Entries on target coordinates
• • • •

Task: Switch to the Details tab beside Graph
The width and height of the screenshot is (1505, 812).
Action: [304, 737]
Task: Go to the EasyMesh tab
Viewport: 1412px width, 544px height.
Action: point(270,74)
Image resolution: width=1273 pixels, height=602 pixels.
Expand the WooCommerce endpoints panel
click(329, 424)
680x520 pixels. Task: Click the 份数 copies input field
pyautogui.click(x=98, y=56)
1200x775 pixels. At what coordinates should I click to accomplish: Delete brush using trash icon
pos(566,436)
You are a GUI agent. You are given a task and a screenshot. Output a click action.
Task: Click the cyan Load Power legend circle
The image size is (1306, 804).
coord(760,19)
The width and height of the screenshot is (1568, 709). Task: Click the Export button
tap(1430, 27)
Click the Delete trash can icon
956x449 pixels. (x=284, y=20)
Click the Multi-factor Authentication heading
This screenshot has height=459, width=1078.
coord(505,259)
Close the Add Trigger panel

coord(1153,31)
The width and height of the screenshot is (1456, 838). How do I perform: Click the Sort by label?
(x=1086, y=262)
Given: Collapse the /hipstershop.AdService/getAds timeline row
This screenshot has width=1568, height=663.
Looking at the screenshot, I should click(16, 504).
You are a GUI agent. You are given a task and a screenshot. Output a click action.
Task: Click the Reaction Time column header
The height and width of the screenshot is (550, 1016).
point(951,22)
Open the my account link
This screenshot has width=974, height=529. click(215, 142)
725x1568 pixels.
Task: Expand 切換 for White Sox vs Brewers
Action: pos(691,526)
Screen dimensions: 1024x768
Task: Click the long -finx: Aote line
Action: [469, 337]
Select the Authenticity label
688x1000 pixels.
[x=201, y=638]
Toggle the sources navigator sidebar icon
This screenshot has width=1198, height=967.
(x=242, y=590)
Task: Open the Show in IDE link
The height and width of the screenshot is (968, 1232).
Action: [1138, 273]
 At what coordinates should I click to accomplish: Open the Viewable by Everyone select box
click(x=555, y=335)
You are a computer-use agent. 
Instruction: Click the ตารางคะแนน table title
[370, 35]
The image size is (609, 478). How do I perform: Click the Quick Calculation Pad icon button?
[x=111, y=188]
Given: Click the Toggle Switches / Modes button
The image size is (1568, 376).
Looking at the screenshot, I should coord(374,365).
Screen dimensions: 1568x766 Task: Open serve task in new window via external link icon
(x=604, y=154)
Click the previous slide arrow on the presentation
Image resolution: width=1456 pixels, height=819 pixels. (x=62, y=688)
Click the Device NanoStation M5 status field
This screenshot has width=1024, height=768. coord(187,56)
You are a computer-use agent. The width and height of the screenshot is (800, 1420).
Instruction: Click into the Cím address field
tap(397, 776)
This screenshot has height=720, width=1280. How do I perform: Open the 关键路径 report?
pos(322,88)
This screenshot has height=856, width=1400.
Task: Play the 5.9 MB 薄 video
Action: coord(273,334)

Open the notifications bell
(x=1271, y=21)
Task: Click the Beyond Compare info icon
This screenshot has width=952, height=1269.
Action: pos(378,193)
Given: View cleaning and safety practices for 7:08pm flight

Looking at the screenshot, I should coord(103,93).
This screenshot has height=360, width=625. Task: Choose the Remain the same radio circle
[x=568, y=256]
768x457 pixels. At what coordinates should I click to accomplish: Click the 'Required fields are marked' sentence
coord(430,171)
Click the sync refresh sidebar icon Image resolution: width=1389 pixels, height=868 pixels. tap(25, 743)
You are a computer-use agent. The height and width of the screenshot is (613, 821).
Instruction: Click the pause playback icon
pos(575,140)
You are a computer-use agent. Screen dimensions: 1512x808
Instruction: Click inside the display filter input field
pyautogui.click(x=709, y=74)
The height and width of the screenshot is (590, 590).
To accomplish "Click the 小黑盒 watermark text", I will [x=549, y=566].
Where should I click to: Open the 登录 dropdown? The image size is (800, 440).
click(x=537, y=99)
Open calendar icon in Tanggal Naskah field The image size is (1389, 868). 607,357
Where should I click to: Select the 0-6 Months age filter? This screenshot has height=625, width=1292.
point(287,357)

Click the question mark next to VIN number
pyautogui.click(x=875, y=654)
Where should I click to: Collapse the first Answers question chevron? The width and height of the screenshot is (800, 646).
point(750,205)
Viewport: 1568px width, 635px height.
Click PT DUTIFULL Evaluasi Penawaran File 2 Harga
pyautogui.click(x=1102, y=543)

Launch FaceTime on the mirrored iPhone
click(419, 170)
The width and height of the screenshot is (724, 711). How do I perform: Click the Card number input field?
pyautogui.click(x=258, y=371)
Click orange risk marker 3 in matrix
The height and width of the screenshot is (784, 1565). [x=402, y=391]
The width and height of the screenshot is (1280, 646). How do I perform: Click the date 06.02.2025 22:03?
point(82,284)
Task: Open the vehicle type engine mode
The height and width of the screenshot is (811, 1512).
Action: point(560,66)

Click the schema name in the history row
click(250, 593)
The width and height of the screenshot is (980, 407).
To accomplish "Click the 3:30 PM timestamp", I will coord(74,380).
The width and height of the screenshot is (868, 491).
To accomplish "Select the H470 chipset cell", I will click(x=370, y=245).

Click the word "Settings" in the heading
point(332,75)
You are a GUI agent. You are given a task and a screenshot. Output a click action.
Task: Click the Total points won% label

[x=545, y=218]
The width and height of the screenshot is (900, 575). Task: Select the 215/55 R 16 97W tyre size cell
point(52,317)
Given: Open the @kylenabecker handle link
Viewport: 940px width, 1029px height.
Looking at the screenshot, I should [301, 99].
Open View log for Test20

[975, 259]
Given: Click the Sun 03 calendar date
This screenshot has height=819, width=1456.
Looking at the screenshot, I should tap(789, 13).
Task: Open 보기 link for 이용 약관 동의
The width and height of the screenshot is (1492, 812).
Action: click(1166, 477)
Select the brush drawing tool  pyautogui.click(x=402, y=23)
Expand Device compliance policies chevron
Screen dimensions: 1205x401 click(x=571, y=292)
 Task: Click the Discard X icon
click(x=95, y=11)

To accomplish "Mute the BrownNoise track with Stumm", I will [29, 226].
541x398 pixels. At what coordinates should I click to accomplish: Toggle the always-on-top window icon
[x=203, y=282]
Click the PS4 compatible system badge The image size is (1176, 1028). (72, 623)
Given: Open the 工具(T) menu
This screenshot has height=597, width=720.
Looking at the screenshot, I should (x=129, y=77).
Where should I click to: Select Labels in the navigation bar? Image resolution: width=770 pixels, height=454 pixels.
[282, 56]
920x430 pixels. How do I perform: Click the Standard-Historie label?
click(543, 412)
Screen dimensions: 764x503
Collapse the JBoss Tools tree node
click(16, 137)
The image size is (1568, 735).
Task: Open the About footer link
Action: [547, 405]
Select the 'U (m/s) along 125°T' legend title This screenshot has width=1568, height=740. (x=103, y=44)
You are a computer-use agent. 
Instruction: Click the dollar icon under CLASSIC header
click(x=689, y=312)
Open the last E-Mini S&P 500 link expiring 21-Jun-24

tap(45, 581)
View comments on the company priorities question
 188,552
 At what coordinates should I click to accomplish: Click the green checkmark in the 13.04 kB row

• • • •

Please turn the lines above into a Markdown table with a "Row" column for the row number and a "Line" column for the line itself, omitting blank lines.

• [SOLUTION TO THIS PROBLEM]:
| Row | Line |
|---|---|
| 1 | Task: Switch to the Details tab beside Graph |
| 2 | The width and height of the screenshot is (1505, 812). |
| 3 | Action: [304, 737] |
| 4 | Task: Go to the EasyMesh tab |
| 5 | Viewport: 1412px width, 544px height. |
| 6 | Action: point(270,74) |
| 7 | Image resolution: width=1273 pixels, height=602 pixels. |
| 8 | Expand the WooCommerce endpoints panel |
| 9 | click(329, 424) |
| 10 | 680x520 pixels. Task: Click the 份数 copies input field |
| 11 | pyautogui.click(x=98, y=56) |
| 12 | 1200x775 pixels. At what coordinates should I click to accomplish: Delete brush using trash icon |
| 13 | pos(566,436) |
| 14 | You are a GUI agent. You are given a task and a screenshot. Output a click action. |
| 15 | Task: Click the cyan Load Power legend circle |
| 16 | The image size is (1306, 804). |
| 17 | coord(760,19) |
| 18 | The width and height of the screenshot is (1568, 709). Task: Click the Export button |
| 19 | tap(1430, 27) |
| 20 | Click the Delete trash can icon |
| 21 | 956x449 pixels. (x=284, y=20) |
| 22 | Click the Multi-factor Authentication heading |
| 23 | This screenshot has height=459, width=1078. |
| 24 | coord(505,259) |
| 25 | Close the Add Trigger panel |
| 26 | coord(1153,31) |
| 27 | The width and height of the screenshot is (1456, 838). How do I perform: Click the Sort by label? |
| 28 | (x=1086, y=262) |
| 29 | Given: Collapse the /hipstershop.AdService/getAds timeline row |
| 30 | This screenshot has width=1568, height=663. |
| 31 | Looking at the screenshot, I should click(16, 504). |
| 32 | You are a GUI agent. You are given a task and a screenshot. Output a click action. |
| 33 | Task: Click the Reaction Time column header |
| 34 | The height and width of the screenshot is (550, 1016). |
| 35 | point(951,22) |
| 36 | Open the my account link |
| 37 | This screenshot has width=974, height=529. click(215, 142) |
| 38 | 725x1568 pixels. |
| 39 | Task: Expand 切換 for White Sox vs Brewers |
| 40 | Action: pos(691,526) |
| 41 | Screen dimensions: 1024x768 |
| 42 | Task: Click the long -finx: Aote line |
| 43 | Action: [469, 337] |
| 44 | Select the Authenticity label |
| 45 | 688x1000 pixels. |
| 46 | [x=201, y=638] |
| 47 | Toggle the sources navigator sidebar icon |
| 48 | This screenshot has width=1198, height=967. |
| 49 | (x=242, y=590) |
| 50 | Task: Open the Show in IDE link |
| 51 | The height and width of the screenshot is (968, 1232). |
| 52 | Action: [1138, 273] |
| 53 |  At what coordinates should I click to accomplish: Open the Viewable by Everyone select box |
| 54 | click(x=555, y=335) |
| 55 | You are a computer-use agent.  |
| 56 | Instruction: Click the ตารางคะแนน table title |
| 57 | [370, 35] |
| 58 | The image size is (609, 478). How do I perform: Click the Quick Calculation Pad icon button? |
| 59 | [x=111, y=188] |
| 60 | Given: Click the Toggle Switches / Modes button |
| 61 | The image size is (1568, 376). |
| 62 | Looking at the screenshot, I should coord(374,365). |
| 63 | Screen dimensions: 1568x766 Task: Open serve task in new window via external link icon |
| 64 | (x=604, y=154) |
| 65 | Click the previous slide arrow on the presentation |
| 66 | Image resolution: width=1456 pixels, height=819 pixels. (x=62, y=688) |
| 67 | Click the Device NanoStation M5 status field |
| 68 | This screenshot has width=1024, height=768. coord(187,56) |
| 69 | You are a computer-use agent. The width and height of the screenshot is (800, 1420). |
| 70 | Instruction: Click into the Cím address field |
| 71 | tap(397, 776) |
| 72 | This screenshot has height=720, width=1280. How do I perform: Open the 关键路径 report? |
| 73 | pos(322,88) |
| 74 | This screenshot has height=856, width=1400. |
| 75 | Task: Play the 5.9 MB 薄 video |
| 76 | Action: coord(273,334) |
| 77 | Open the notifications bell |
| 78 | (x=1271, y=21) |
| 79 | Task: Click the Beyond Compare info icon |
| 80 | This screenshot has width=952, height=1269. |
| 81 | Action: pos(378,193) |
| 82 | Given: View cleaning and safety practices for 7:08pm flight |
| 83 | Looking at the screenshot, I should coord(103,93). |
| 84 | This screenshot has height=360, width=625. Task: Choose the Remain the same radio circle |
| 85 | [x=568, y=256] |
| 86 | 768x457 pixels. At what coordinates should I click to accomplish: Click the 'Required fields are marked' sentence |
| 87 | coord(430,171) |
| 88 | Click the sync refresh sidebar icon Image resolution: width=1389 pixels, height=868 pixels. tap(25, 743) |
| 89 | You are a computer-use agent. The height and width of the screenshot is (613, 821). |
| 90 | Instruction: Click the pause playback icon |
| 91 | pos(575,140) |
| 92 | You are a computer-use agent. Screen dimensions: 1512x808 |
| 93 | Instruction: Click inside the display filter input field |
| 94 | pyautogui.click(x=709, y=74) |
| 95 | The height and width of the screenshot is (590, 590). |
| 96 | To accomplish "Click the 小黑盒 watermark text", I will [x=549, y=566]. |
| 97 | Where should I click to: Open the 登录 dropdown? The image size is (800, 440). |
| 98 | click(x=537, y=99) |
| 99 | Open calendar icon in Tanggal Naskah field The image size is (1389, 868). 607,357 |
| 100 | Where should I click to: Select the 0-6 Months age filter? This screenshot has height=625, width=1292. |
| 101 | point(287,357) |
| 102 | Click the question mark next to VIN number |
| 103 | pyautogui.click(x=875, y=654) |
| 104 | Where should I click to: Collapse the first Answers question chevron? The width and height of the screenshot is (800, 646). |
| 105 | point(750,205) |
| 106 | Viewport: 1568px width, 635px height. |
| 107 | Click PT DUTIFULL Evaluasi Penawaran File 2 Harga |
| 108 | pyautogui.click(x=1102, y=543) |
| 109 | Launch FaceTime on the mirrored iPhone |
| 110 | click(419, 170) |
| 111 | The width and height of the screenshot is (724, 711). How do I perform: Click the Card number input field? |
| 112 | pyautogui.click(x=258, y=371) |
| 113 | Click orange risk marker 3 in matrix |
| 114 | The height and width of the screenshot is (784, 1565). [x=402, y=391] |
| 115 | The width and height of the screenshot is (1280, 646). How do I perform: Click the date 06.02.2025 22:03? |
| 116 | point(82,284) |
| 117 | Task: Open the vehicle type engine mode |
| 118 | The height and width of the screenshot is (811, 1512). |
| 119 | Action: point(560,66) |
| 120 | Click the schema name in the history row |
| 121 | click(250, 593) |
| 122 | The width and height of the screenshot is (980, 407). |
| 123 | To accomplish "Click the 3:30 PM timestamp", I will coord(74,380). |
| 124 | The width and height of the screenshot is (868, 491). |
| 125 | To accomplish "Select the H470 chipset cell", I will click(x=370, y=245). |
| 126 | Click the word "Settings" in the heading |
| 127 | point(332,75) |
| 128 | You are a GUI agent. You are given a task and a screenshot. Output a click action. |
| 129 | Task: Click the Total points won% label |
| 130 | [x=545, y=218] |
| 131 | The width and height of the screenshot is (900, 575). Task: Select the 215/55 R 16 97W tyre size cell |
| 132 | point(52,317) |
| 133 | Given: Open the @kylenabecker handle link |
| 134 | Viewport: 940px width, 1029px height. |
| 135 | Looking at the screenshot, I should [301, 99]. |
| 136 | Open View log for Test20 |
| 137 | [975, 259] |
| 138 | Given: Click the Sun 03 calendar date |
| 139 | This screenshot has height=819, width=1456. |
| 140 | Looking at the screenshot, I should tap(789, 13). |
| 141 | Task: Open 보기 link for 이용 약관 동의 |
| 142 | The width and height of the screenshot is (1492, 812). |
| 143 | Action: click(1166, 477) |
| 144 | Select the brush drawing tool  pyautogui.click(x=402, y=23) |
| 145 | Expand Device compliance policies chevron |
| 146 | Screen dimensions: 1205x401 click(x=571, y=292) |
| 147 |  Task: Click the Discard X icon |
| 148 | click(x=95, y=11) |
| 149 | To accomplish "Mute the BrownNoise track with Stumm", I will [29, 226]. |
| 150 | 541x398 pixels. At what coordinates should I click to accomplish: Toggle the always-on-top window icon |
| 151 | [x=203, y=282] |
| 152 | Click the PS4 compatible system badge The image size is (1176, 1028). (72, 623) |
| 153 | Given: Open the 工具(T) menu |
| 154 | This screenshot has height=597, width=720. |
| 155 | Looking at the screenshot, I should (x=129, y=77). |
| 156 | Where should I click to: Select Labels in the navigation bar? Image resolution: width=770 pixels, height=454 pixels. |
| 157 | [282, 56] |
| 158 | 920x430 pixels. How do I perform: Click the Standard-Historie label? |
| 159 | click(543, 412) |
| 160 | Screen dimensions: 764x503 |
| 161 | Collapse the JBoss Tools tree node |
| 162 | click(16, 137) |
| 163 | The image size is (1568, 735). |
| 164 | Task: Open the About footer link |
| 165 | Action: [547, 405] |
| 166 | Select the 'U (m/s) along 125°T' legend title This screenshot has width=1568, height=740. (x=103, y=44) |
| 167 | You are a computer-use agent.  |
| 168 | Instruction: Click the dollar icon under CLASSIC header |
| 169 | click(x=689, y=312) |
| 170 | Open the last E-Mini S&P 500 link expiring 21-Jun-24 |
| 171 | tap(45, 581) |
| 172 | View comments on the company priorities question |
| 173 |  188,552 |
| 174 |  At what coordinates should I click to accomplish: Click the green checkmark in the 13.04 kB row |